• **Do this**: Please convert all the rows below into a numbered list, leaving out any blank lines.

···

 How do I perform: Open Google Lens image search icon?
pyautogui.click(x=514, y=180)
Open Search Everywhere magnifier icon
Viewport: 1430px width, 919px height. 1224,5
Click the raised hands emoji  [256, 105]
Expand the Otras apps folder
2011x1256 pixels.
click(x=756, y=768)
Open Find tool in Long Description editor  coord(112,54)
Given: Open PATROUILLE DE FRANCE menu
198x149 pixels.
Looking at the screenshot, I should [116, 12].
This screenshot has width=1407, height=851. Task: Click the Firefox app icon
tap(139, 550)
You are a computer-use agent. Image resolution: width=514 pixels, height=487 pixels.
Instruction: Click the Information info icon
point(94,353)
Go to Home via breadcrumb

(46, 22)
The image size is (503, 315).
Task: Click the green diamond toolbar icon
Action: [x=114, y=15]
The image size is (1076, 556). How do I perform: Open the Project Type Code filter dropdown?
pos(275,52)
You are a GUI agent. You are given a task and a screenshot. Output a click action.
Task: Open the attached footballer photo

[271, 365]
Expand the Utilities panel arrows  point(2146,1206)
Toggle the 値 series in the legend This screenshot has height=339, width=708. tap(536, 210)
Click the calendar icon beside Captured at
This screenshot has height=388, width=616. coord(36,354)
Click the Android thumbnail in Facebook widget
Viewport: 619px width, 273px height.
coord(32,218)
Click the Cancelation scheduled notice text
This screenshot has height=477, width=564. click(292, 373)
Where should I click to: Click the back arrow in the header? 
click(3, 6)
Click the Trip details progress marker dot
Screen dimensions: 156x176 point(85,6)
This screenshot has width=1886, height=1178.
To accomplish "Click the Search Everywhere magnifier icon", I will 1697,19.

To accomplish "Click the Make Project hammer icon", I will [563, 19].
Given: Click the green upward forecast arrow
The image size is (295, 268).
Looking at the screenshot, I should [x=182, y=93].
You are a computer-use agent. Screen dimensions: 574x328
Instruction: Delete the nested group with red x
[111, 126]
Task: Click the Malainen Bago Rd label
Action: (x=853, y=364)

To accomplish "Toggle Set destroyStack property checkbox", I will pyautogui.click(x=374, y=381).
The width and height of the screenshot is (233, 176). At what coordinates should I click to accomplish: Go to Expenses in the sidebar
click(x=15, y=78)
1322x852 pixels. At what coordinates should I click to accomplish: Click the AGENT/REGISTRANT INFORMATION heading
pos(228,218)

···

• **Complete answer**:
1.  How do I perform: Open Google Lens image search icon?
2. pyautogui.click(x=514, y=180)
3. Open Search Everywhere magnifier icon
4. Viewport: 1430px width, 919px height. 1224,5
5. Click the raised hands emoji  [256, 105]
6. Expand the Otras apps folder
7. 2011x1256 pixels.
8. click(x=756, y=768)
9. Open Find tool in Long Description editor  coord(112,54)
10. Given: Open PATROUILLE DE FRANCE menu
11. 198x149 pixels.
12. Looking at the screenshot, I should [116, 12].
13. This screenshot has width=1407, height=851. Task: Click the Firefox app icon
14. tap(139, 550)
15. You are a computer-use agent. Image resolution: width=514 pixels, height=487 pixels.
16. Instruction: Click the Information info icon
17. point(94,353)
18. Go to Home via breadcrumb
19. (46, 22)
20. The image size is (503, 315).
21. Task: Click the green diamond toolbar icon
22. Action: [x=114, y=15]
23. The image size is (1076, 556). How do I perform: Open the Project Type Code filter dropdown?
24. pos(275,52)
25. You are a GUI agent. You are given a task and a screenshot. Output a click action.
26. Task: Open the attached footballer photo
27. [271, 365]
28. Expand the Utilities panel arrows  point(2146,1206)
29. Toggle the 値 series in the legend This screenshot has height=339, width=708. tap(536, 210)
30. Click the calendar icon beside Captured at
31. This screenshot has height=388, width=616. coord(36,354)
32. Click the Android thumbnail in Facebook widget
33. Viewport: 619px width, 273px height.
34. coord(32,218)
35. Click the Cancelation scheduled notice text
36. This screenshot has height=477, width=564. click(292, 373)
37. Where should I click to: Click the back arrow in the header? 
38. click(3, 6)
39. Click the Trip details progress marker dot
40. Screen dimensions: 156x176 point(85,6)
41. This screenshot has width=1886, height=1178.
42. To accomplish "Click the Search Everywhere magnifier icon", I will 1697,19.
43. To accomplish "Click the Make Project hammer icon", I will [563, 19].
44. Given: Click the green upward forecast arrow
45. The image size is (295, 268).
46. Looking at the screenshot, I should [x=182, y=93].
47. You are a computer-use agent. Screen dimensions: 574x328
48. Instruction: Delete the nested group with red x
49. [111, 126]
50. Task: Click the Malainen Bago Rd label
51. Action: (x=853, y=364)
52. To accomplish "Toggle Set destroyStack property checkbox", I will pyautogui.click(x=374, y=381).
53. The width and height of the screenshot is (233, 176). At what coordinates should I click to accomplish: Go to Expenses in the sidebar
54. click(x=15, y=78)
55. 1322x852 pixels. At what coordinates should I click to accomplish: Click the AGENT/REGISTRANT INFORMATION heading
56. pos(228,218)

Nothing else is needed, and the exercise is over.